Collectively, these findings indicate the important role of MerTK in self-regulatory resolution of S. aureus-induced inflammatory pathways and cytokines through intrinsic SOCS1 and SOCS3 repressed feedback on TLR2, TLR6 both in vivo and in vitro.

中文翻译：

MerTK 通过 SOCS1/SOCS3 和 Mal 负调节金黄色葡萄球菌诱导的炎症反应。

客观的

金黄色葡萄球菌( S. aureus ) 是一种革兰氏阳性病原体，常与急性肺部炎症有关。

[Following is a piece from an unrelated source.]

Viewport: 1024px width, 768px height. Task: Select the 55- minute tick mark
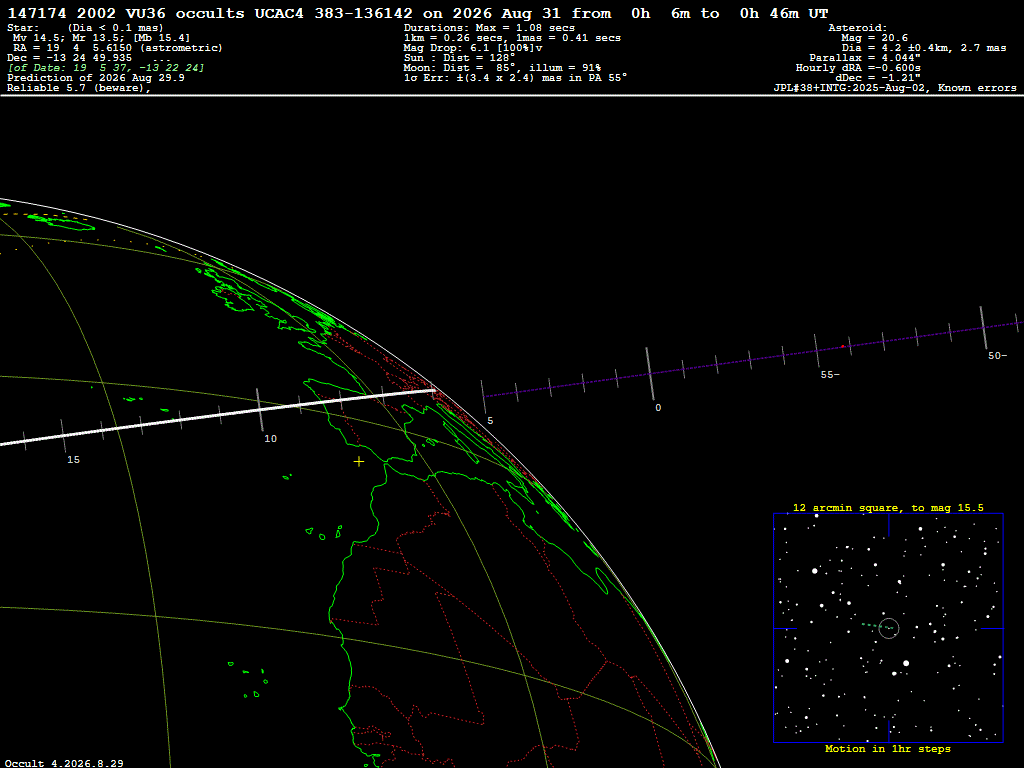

金黄色葡萄球菌急性肺部炎症的核心特征是肺功能障碍和宿主防御反应受阻，导致炎性细胞因子稳态失灵并导致严重的组织损伤。然而，Mer 受体酪氨酸激酶 (MerTK) 在金黄色葡萄球菌感染后肺中的作用仍然难以捉摸。在这里，我们研究了 MerTK 是否通过抑制细胞因子信号传导 1、3 (SOCS1/SOCS3)负调节 Toll 样受体 2 和 6 (TLR2/TLR6)来缓解金黄色葡萄球菌诱导的不受控制的炎症。

方法和结果

我们在金黄色葡萄球菌感染后的小鼠肺组织和 RAW 264.7 巨噬细胞中发现激活 TLR2 和 TLR6 驱动的丝裂原活化蛋白激酶 (MAPK) 和核因子κB (NF-κB) 信号通路，导致产生炎性细胞因子，包括肿瘤坏死因子-α (TNF-α)、白介素 1β (IL-1β)、白介素 6 (IL-6)。此外，金黄色葡萄球菌感染组显示出作为 SOCS1 和 SOCS3 介质的 MerTK 的显着上调。随后，SOCS1/3 通过反馈机制降解 Mal，从而抑制下游 TLR 介导的炎症通路。此外，MerTK ^-/-小鼠肺组织和沉默 RAW 264.7 中的MerTK抑制了金黄色葡萄球菌-诱导 MerTK 的激活，显着上调 MAPK（ERK、JNK、p38）和 NF-κB（IĸBα、p65）信号通路中关键蛋白的磷酸化，以及促炎细胞因子的产生。